Lebih lanjut, menurut dia, terkait penurunan Purchasing Manager's Index (PMI) manufaktur yang pada Juli 2024 turun ke angka 49,3 poin, kontraksi tersebut tak hanya dialami oleh Indonesia saja, melainkan di beberapa negara lain. Hal itu dikarenakan adanya masalah geopolitik global, serta suku bunga acuan di negara maju yang memengaruhi arus ketersediaan (supply) dan permintaan (demand) produk di industri dalam negeri.

Sebelumnya, Kementerian Perindustrian (Kemenperin) mendorong pelaku industri dalam negeri untuk memanfaatkan penerapan kebijakan safeguard berupa Bea Masuk Tindakan Pengamanan (BMTP) yang telah ditetapkan oleh Kementerian Keuangan terhadap produk impor kain.

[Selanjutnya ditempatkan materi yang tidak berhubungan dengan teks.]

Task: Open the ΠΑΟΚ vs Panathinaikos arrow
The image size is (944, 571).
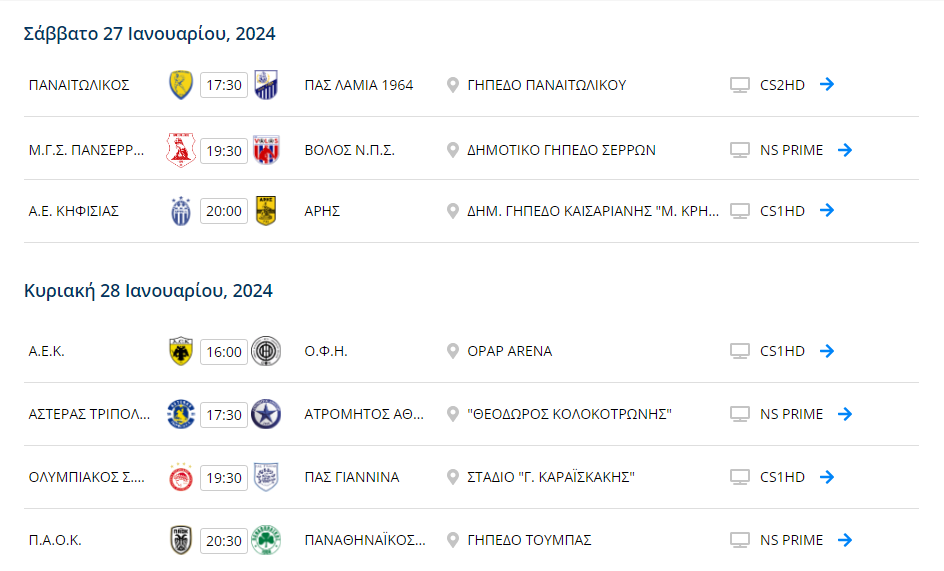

Kebijakan itu menjadi momen untuk memperkuat daya saing industri dalam negeri dengan cara mendorong masyarakat menggunakan produk kain yang dibuat oleh industri domestik.

Menteri Keuangan Sri Mulyani Indrawati pada Selasa (6/8) meneken Peraturan Menteri Keuangan (PMK) Nomor 48 Tahun 2024 Tentang Pengenaan Bea Masuk Tindakan Pengamanan Terhadap Impor Produk Kain.

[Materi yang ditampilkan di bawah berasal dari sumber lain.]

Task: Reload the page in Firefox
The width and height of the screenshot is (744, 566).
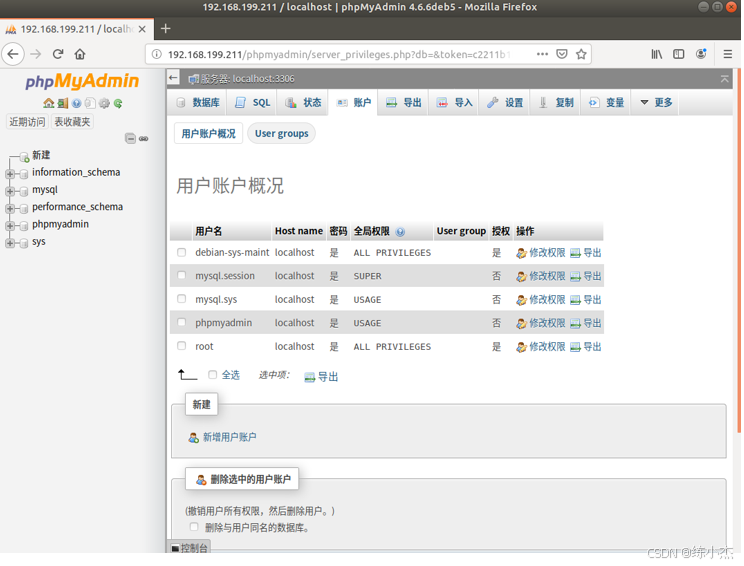Action: [58, 54]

Aturan yang mulai berlaku 9 Agustus ini akan menerapkan BMTP terhadap 124 negara yang berlaku selama tiga tahun, dengan kategori antara lain yakni segmen kain tenunan dari kapas, kain tenunan dari benang filamen sintetik dan artifisial, kain tenunan dari serat stapel sintetik dan artifisial, kain tule dan kain jaring lainnya, serta kain rajutan atau kaitan. Meski demikian tidak semua negara produsen dikenakan BMTP untuk semua segmen.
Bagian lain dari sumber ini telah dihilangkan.